Non-viral delivery of nuclear factor- B decoy ameliorates murine inflammatory bowel disease and restores tissue homeostasis

Background: Nuclear factor-κB (NF-κB) is a key transcriptional regulator of inflammatory bowel disease (IBD). Aim: To investigate the therapeutic potential of a locally administered "non-viral" nuclear factor-κB decoy (NFκBD) in multiple experimental models of IBD. Methods: A fully phosphorothioated decoy oligonucleotide with improved stability that specifically binds NF-κB and blocks inflammatory mediators regulated by this transcription factor without the help of viral envelope-assisted delivery was developed. The therapeutic effects of NFκBD were studied in the trinitrobenzene sulphonic acid, oxazolone and dextran sodium sulphate induced colitis models. Results: Intracolonic administration of NFκBD results in the delivery of NFκBD to inflammatory cells and a reduction of NF-κB heterodimers. In the T helper cell 1-driven trinitrobenzene sulphonic acid-induced colitis model, mice receiving NFκBD treatment exhibit a dose-dependent reduction in disease severity and a more rapid recovery to normal body weight, similar to a clinically relevant dose of budesonide.

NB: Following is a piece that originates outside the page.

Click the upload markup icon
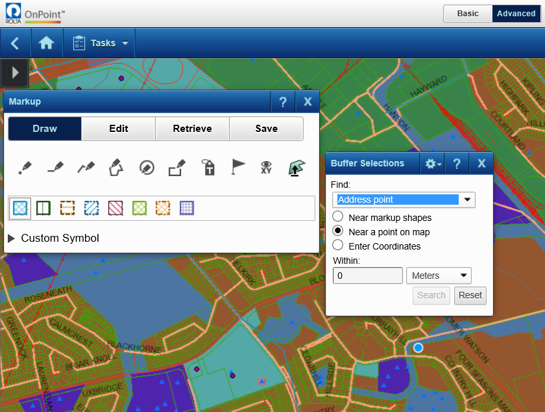Screen dimensions: 545x412 pos(297,168)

Clinical efficacy was corroborated by considerable reductions in colitis pathology and tissue levels of several pro-inflammatory markers, including tumour necrosis factor α, interleukin 6, interleukin 1β and monocyte chemotactic protein 1. NFκBD also mitigates disease activity in the T helper cell 2-like oxazolone colitis and epithelial injury-related acute dextran sodium sulphate colitis models. Interestingly, restoration of tissue homeostasis is observed in NFκBD-treated animals with the rapid re-emergence of functional goblet cells and a return to normal patterns of cell proliferation in the mucosal epithelium and smooth muscle cell layers. Conclusions: These data support the potential use of "naked" NFκBD as a cross-functional therapeutic in IBD, and show for the first time that it can facilitate the restoration of colon homeostasis and function.